We ask if the tea is made with the stems of the green tea leaf which we believe it is and we try to explain the meaning of the word ‘stem’ by using a toothpick. At this point she laughs because she thinks that we think that the tea is made of toothpicks. She explains how to properly use a toothpick.

We feel satisfied and endlessly stupid as we make our way to a nearby market to get some supplies for the apartment. We get all the essentials: loquats, marinated octopus in a bag, green beans, and a bottle of whiskey.

We haven’t slept in a really long time but we wander a few blocks for a nightcap and end up at the aptly named Drunkard’s. It’s an open air bar with a Hawaiian and Cuban combo as their theme. The bartender immediately suggests a mojito. There is no way in frosty hell that we are having a mojito so we inspect the bar behind him and discover a new gem: the 3 of Hearts. It’s a 120 proof single malt out of Midorigaoka. Things will soon either get better or decline immediately.

The place is decorated with a pineapple lamp, an entire smoked pork leg on the counter, and a portrait of what I’m assuming is the deceased father of the current owner.

Next to us is a thin guy who looks like the Japanese lovechild of Tom Petty and John Lennon, complete with little round spectacles. He chainsmokes Marlboro Menthols but when he isn’t smoking he puts a medical mask over his mouth. You know? To protect from germs.

Side note: When you are surrounded by people wearing medical masks you begin to feel like you are the enemy because you are not wearing one. You are the carrier. If it wasn’t for you, they could breathe normally. It’s a very humbling feeling.

A very strange techno version of “Radioactive” by Imagine Dragons is playing on the radio as I take my first sip of this fiery deathsauce. I saw them exactly one week ago in Los Angeles and the idea that this song has also crossed the Pacific with me, but now is almost unrecognizable makes me feel even more disconnected from the culture in which I can communicate and make a difference.

Karin, a Kyoto resident who lived in San Francisco for eight years, has a very strange English accent, kind of going back and forth between Nicole Kidman and Sporty Spice. Her language and understanding though, are flawless. How well we can communicate with her only amplifies our inability to make headway here.

Maki, a 50 something year old manager at a frozen fish company tries to make small talk but is mostly focused on scrolling through his Facebook feed while smoking Kools and playing along to the music with a homemade maraca made of an empty pomade canister and uncooked rice.

The bartenders take great care with each drink, using a baseball sized ice cube to cool down each side of the glass before dropping in our second tasting, the 12 year Yamazaki, a cooler, calmer and more familiar flavor. No one has ever taken this much care with anything. They give a shit. That’s cool.

But when we try to explain how much we appreciate it, it is to no avail.

Again, here I am in a room with a floor fan with settings I do not understand.

Problem statement:
Answer these questions from the account of the night at Drunkard's.
(a) What drink does the bartender immediately suggest?
(b) How many years did Karin live in San Francisco?
(c) What is Maki's homemade maraca made of?

Data extract:

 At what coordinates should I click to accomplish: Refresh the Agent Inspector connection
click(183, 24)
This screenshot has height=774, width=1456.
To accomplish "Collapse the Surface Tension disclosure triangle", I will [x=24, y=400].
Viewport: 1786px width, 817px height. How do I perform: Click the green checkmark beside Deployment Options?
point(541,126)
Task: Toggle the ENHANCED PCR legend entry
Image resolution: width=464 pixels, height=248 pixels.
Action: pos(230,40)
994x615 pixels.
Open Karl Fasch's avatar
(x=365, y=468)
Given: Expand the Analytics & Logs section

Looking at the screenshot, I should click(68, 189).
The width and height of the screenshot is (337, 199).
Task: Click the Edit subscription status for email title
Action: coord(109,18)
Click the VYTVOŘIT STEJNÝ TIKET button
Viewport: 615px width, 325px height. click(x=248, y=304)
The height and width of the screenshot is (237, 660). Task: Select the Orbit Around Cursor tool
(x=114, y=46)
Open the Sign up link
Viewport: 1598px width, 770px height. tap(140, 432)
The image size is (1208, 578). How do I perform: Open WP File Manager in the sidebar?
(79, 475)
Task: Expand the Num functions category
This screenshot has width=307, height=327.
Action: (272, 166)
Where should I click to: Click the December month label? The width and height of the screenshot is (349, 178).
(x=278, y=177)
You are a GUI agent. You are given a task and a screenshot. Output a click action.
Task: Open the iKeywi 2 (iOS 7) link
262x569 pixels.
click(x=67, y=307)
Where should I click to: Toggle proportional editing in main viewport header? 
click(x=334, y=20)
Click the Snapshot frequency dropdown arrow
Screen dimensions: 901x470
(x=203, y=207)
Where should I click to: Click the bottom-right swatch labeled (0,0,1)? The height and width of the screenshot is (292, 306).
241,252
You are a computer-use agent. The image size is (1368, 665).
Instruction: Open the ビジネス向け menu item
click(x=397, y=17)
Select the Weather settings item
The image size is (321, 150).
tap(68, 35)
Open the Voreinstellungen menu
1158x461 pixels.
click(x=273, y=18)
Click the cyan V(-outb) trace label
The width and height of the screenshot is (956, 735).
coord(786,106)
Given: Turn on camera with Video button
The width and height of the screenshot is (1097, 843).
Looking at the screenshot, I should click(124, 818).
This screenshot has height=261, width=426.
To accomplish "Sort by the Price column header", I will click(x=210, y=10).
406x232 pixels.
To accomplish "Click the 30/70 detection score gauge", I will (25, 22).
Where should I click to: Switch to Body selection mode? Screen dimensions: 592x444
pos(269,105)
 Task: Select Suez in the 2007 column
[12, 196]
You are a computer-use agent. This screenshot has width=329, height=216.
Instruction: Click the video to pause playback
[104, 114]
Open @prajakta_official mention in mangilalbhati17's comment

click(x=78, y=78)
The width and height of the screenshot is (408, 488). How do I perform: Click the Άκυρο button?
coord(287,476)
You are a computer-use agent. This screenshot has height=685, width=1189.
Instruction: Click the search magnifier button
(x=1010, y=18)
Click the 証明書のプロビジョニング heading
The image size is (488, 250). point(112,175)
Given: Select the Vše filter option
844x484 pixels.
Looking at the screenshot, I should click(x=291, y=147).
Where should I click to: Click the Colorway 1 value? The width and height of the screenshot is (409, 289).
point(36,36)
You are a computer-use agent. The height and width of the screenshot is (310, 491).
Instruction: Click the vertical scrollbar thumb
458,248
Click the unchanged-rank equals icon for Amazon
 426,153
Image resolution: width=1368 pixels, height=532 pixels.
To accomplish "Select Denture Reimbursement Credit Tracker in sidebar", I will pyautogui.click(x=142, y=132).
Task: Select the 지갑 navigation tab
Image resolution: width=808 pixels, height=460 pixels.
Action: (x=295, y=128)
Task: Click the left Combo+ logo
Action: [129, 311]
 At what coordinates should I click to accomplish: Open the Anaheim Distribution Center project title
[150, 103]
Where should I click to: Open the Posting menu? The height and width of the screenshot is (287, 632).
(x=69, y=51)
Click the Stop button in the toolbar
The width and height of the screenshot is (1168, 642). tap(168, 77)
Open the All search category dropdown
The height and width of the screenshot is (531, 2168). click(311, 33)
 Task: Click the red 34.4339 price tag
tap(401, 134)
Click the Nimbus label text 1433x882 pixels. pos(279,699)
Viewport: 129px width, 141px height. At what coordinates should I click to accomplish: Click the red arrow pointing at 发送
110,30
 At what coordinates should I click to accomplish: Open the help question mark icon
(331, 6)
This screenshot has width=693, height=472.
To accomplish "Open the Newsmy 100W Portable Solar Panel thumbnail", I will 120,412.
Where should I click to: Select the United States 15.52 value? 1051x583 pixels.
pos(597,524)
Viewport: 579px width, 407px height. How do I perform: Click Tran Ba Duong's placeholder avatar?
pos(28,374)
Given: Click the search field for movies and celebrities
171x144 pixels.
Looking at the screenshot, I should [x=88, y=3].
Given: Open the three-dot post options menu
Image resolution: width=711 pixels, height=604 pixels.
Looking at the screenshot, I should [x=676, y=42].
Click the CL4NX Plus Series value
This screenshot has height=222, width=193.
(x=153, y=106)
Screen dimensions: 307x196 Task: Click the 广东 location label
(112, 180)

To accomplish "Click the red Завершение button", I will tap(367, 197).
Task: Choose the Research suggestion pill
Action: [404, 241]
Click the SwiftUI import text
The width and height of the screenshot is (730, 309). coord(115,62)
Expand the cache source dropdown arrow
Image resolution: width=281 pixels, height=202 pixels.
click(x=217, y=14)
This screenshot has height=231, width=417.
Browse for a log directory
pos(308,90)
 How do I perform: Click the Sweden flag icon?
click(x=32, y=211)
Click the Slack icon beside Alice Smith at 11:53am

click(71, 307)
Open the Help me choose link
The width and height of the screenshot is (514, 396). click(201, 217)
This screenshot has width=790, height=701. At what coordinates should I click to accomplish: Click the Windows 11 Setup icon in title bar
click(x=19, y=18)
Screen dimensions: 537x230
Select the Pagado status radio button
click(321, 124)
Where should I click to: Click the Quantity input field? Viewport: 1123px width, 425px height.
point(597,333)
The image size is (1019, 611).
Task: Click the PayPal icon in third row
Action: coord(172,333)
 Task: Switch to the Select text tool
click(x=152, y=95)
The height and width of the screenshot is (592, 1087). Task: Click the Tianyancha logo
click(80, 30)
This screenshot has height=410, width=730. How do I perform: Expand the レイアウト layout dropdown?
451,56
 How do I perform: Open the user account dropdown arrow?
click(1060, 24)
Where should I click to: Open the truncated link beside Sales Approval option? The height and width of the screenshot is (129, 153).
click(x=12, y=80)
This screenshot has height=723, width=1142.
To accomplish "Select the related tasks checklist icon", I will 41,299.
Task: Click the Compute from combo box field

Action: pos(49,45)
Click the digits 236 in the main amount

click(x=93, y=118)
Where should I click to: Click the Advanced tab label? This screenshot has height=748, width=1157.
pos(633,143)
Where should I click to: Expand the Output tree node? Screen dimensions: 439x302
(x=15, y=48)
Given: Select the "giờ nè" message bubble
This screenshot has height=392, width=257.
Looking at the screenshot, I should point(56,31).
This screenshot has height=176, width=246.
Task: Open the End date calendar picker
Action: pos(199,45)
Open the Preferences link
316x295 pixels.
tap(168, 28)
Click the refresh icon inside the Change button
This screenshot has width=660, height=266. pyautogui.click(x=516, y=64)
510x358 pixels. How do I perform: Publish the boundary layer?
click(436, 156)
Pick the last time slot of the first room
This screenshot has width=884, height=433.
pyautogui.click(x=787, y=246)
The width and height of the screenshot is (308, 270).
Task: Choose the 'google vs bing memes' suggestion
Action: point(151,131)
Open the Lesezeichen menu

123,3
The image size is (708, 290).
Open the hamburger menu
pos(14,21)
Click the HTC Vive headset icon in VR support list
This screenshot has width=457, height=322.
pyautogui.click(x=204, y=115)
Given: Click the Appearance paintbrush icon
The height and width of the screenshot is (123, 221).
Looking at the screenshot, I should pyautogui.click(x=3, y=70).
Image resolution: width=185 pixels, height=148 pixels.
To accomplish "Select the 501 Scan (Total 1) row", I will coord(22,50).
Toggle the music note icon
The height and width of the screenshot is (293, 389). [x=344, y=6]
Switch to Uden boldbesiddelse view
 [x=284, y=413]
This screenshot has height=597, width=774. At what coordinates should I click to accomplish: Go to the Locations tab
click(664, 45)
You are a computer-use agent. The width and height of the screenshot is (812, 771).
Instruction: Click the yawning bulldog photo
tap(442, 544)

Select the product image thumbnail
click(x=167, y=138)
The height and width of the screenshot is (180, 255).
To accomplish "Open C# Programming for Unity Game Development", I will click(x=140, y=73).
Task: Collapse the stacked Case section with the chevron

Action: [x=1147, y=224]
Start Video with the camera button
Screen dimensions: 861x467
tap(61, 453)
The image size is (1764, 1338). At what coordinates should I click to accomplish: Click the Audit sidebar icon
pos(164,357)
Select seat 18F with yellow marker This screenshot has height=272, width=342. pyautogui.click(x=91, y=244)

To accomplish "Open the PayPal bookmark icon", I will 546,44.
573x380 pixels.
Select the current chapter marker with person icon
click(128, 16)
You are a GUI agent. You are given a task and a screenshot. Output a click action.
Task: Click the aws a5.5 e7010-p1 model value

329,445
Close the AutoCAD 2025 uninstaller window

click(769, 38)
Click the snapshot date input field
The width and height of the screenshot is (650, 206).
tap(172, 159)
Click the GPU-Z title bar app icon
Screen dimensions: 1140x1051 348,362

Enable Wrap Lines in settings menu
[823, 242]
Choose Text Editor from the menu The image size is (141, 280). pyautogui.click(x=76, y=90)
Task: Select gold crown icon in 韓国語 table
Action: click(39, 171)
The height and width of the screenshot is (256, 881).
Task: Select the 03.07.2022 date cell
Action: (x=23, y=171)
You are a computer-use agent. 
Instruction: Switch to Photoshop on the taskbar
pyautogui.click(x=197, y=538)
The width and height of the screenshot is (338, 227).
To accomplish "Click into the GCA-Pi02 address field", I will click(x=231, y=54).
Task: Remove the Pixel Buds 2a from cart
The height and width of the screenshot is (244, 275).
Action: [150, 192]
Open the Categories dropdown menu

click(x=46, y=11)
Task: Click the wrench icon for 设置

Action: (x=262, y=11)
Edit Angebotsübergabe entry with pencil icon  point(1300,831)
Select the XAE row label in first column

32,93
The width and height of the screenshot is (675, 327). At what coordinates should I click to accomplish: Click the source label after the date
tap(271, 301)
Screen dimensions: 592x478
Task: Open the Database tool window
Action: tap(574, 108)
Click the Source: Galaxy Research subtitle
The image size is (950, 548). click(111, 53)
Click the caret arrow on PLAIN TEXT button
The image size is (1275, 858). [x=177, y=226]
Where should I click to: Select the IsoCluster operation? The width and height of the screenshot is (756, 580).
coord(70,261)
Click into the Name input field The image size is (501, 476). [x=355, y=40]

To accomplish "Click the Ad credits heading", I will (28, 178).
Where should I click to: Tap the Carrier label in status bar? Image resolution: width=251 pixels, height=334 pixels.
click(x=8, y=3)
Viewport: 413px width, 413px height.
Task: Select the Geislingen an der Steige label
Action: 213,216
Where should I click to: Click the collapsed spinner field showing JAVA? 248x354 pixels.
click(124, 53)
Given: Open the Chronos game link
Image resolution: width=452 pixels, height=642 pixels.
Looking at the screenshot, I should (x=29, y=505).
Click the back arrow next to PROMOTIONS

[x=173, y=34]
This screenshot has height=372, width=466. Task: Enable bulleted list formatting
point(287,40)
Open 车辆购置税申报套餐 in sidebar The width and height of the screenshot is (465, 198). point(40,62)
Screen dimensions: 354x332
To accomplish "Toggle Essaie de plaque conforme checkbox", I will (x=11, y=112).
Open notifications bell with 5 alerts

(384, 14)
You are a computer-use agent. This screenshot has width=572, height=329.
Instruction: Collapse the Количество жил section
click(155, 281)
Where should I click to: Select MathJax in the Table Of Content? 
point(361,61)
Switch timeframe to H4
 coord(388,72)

Solved problem:
(a) A mojito.
(b) Eight years.
(c) An empty pomade canister and uncooked rice.